Non-Profits Sue New York Companies Discharging Polluted Water


Plaintiffs Hackensack Riverkeeper, Inc and New City Neighborhood Association, Inc filed suit Tuesday against Seneca Meadows, Inc., Waste Connections US Inc., Waste Connections of New York, Inc., and West Nyack Transfer Station in the Southern District of New York. The suit comes following claims that the companies illegally discharged water from their facilities that was in violation of both the Federal Water Pollution Control Act (Clean Water Act) and the New York State Department of Environmental Conservation SPDES Multi-Sector General Permit for Stormwater Discharges Associated with Industrial Activity (General Permit).

The plaintiffs are both non-profit corporations whose efforts are directed towards the protection and preservation of their communities. The complaint details that the defendants’ scrap metal processing and recycling facilities discharge an amount of polluted stormwater that, through runoff, compromises the water quality of the receiving waters in the area.

The various violations due to the polluted stormwater runoff include “inadequate pollution control measures, an inadequate stormwater pollution prevention plan, and the release of pollutants that cause or contribute to violations of water quality standards in receiving waters.” The polluted water is allegedly a main contributor to the ongoing stormwater pollution issue in New York.

The Clean Water Act effectively “prohibits the discharge of any pollutant into the waters of the United States, unless such discharge is in compliance with various enumerated sections of the Act.” Any authorized discharges must be approved by a National Pollutant Discharge Elimination System permit, which is the aforementioned General Permit for the state of New York.

Although the defendants have coverage of their facilities under the General Permit, the stormwater they were and are discharging from their facility has, “high pollutant levels that exceed applicable benchmarks and are evidence of ongoing violations of the effluent limitations set forth in the General Permit.”

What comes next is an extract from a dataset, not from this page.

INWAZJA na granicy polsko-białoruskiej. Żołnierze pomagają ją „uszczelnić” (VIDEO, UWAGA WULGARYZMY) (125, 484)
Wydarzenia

The plaintiffs are charging the defendants with failure to develop and implement effective treatment measures/plans, failure to comply with requirements, failure to take corrective action, and violation of water quality standards. These charges have led them to seek declarations of the defendant’s misconduct, injunctions preventing them from engaging in future misconduct, an order demanding future compliance with the Clean Water Act and General Permit, as well as civil penalties and litigation costs.The plaintiffs are represented by Super Law Group, LLC.